経営理念は、会社が目指す最終目的地を定めるものです。それは、会社の全体的なビジョンを決めるための第一歩であり、全社員にとって実現すべきだと思えるような、具体性や力強さを持っていなければなりません。

「こんな感じでいいか」といい加減に決めた内容では、社員はどこを目指せばいいのかわからないですし、自信を持って「我が社の経営理念は○○です」とは言えないですよね。それに、クライアントや顧客から見たら、その会社が確固たる経営理念を持って活動しているのか、それとも適当に掲げているだけなのかは、案外わかるものです。

社員全員が自信を持って口にできる経営理念を掲げることにより、社員の意識も変わってきます。経営者自身が目指すべき会社の姿を常に心の中に留めておくことためにも、また、会社を成長させるためにも、「具体的で牽引力のある経営理念」が必要です。

ここからは、超実践的な経営理念の作り方をご紹介していきます。
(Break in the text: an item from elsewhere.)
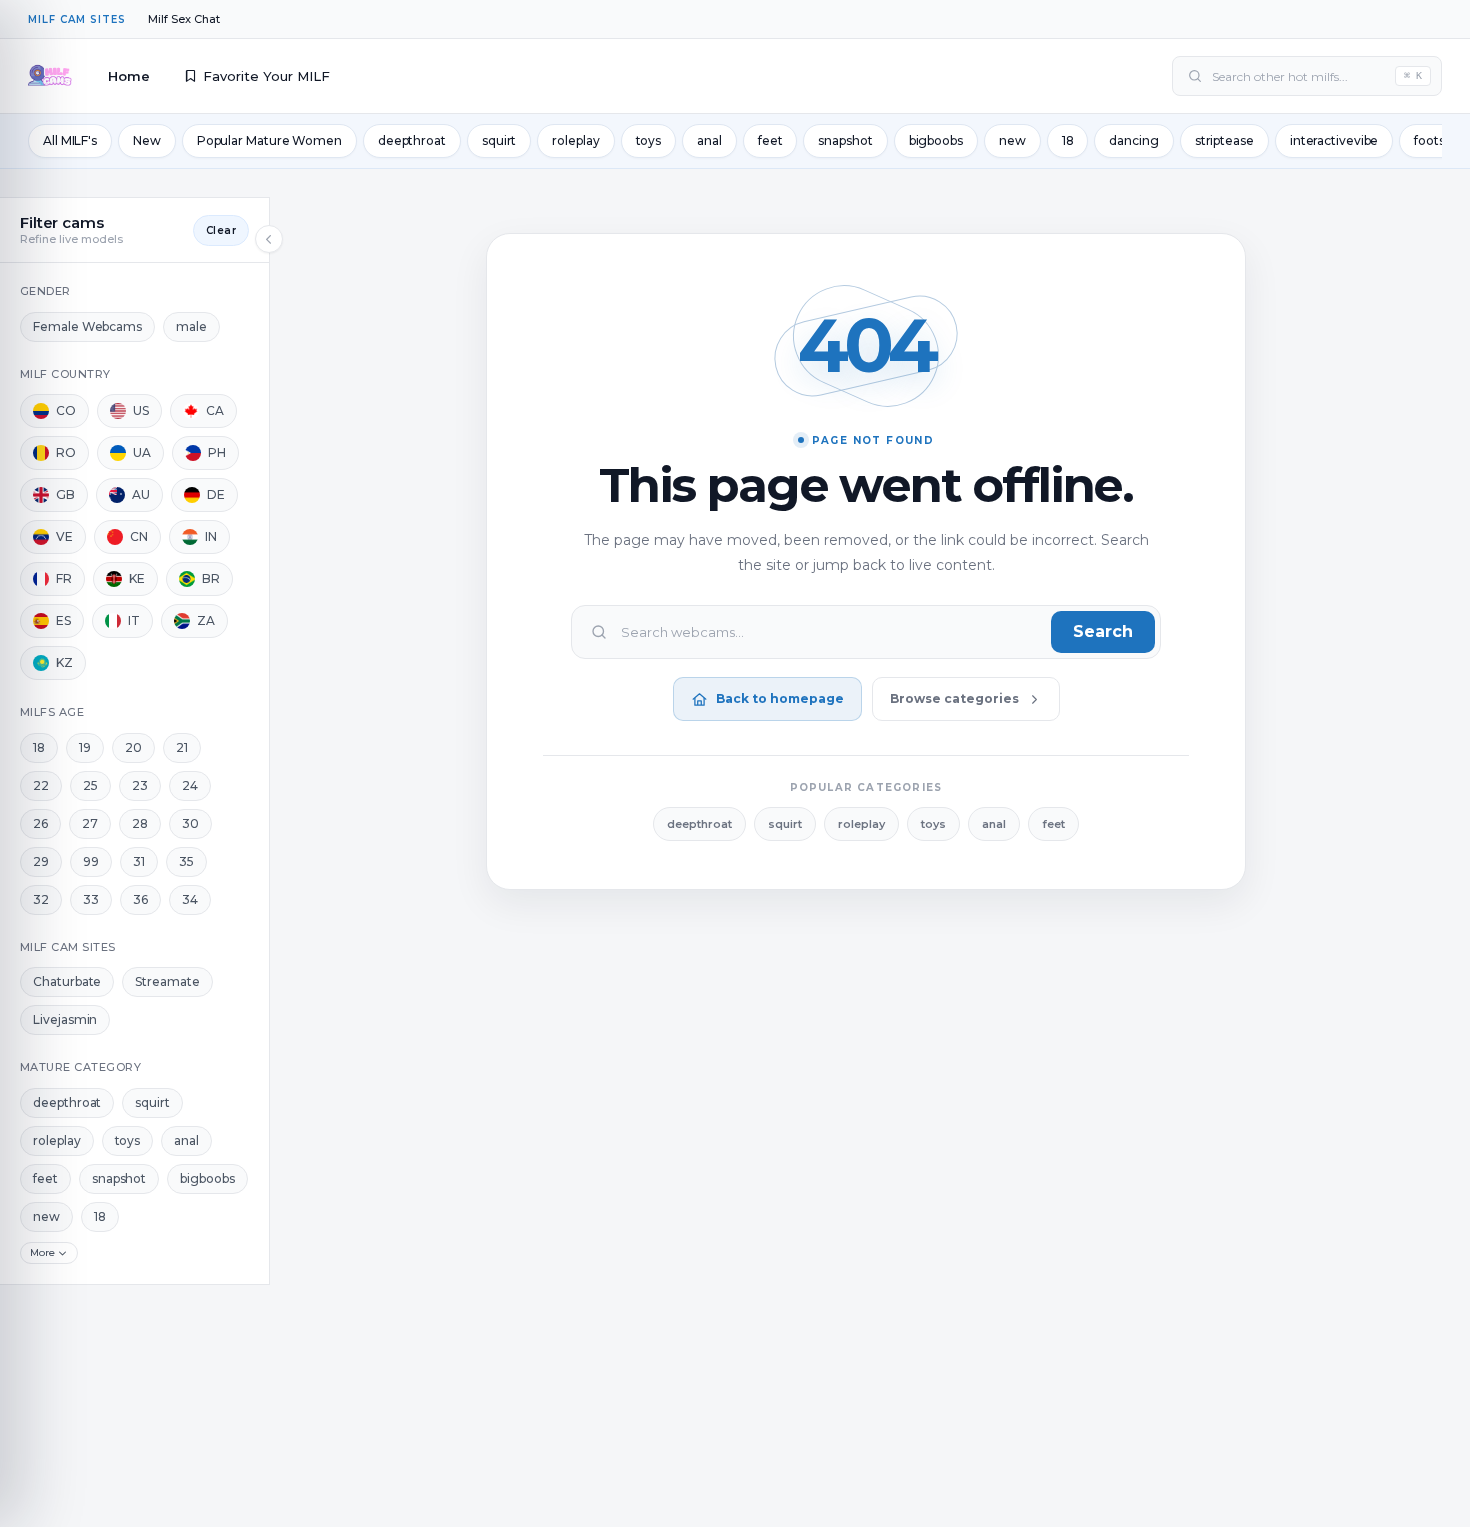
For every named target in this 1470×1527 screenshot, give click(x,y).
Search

次の5つのステップで、実践的に経営理念を作り上げましょう。

手順1.他社の経営理念を数多く見る

まずは、経営理念についてのイメージを固めることから始めましょう。しかし、経営理念を考えるといっても、漠然としていて思いつかないですよね。

そこでおすすめしたいのが、他社の経営理念を参考にする方法です。世の中にはどのような経営理念があるのか、自分のイメージに合うものを選んで集めてみましょう。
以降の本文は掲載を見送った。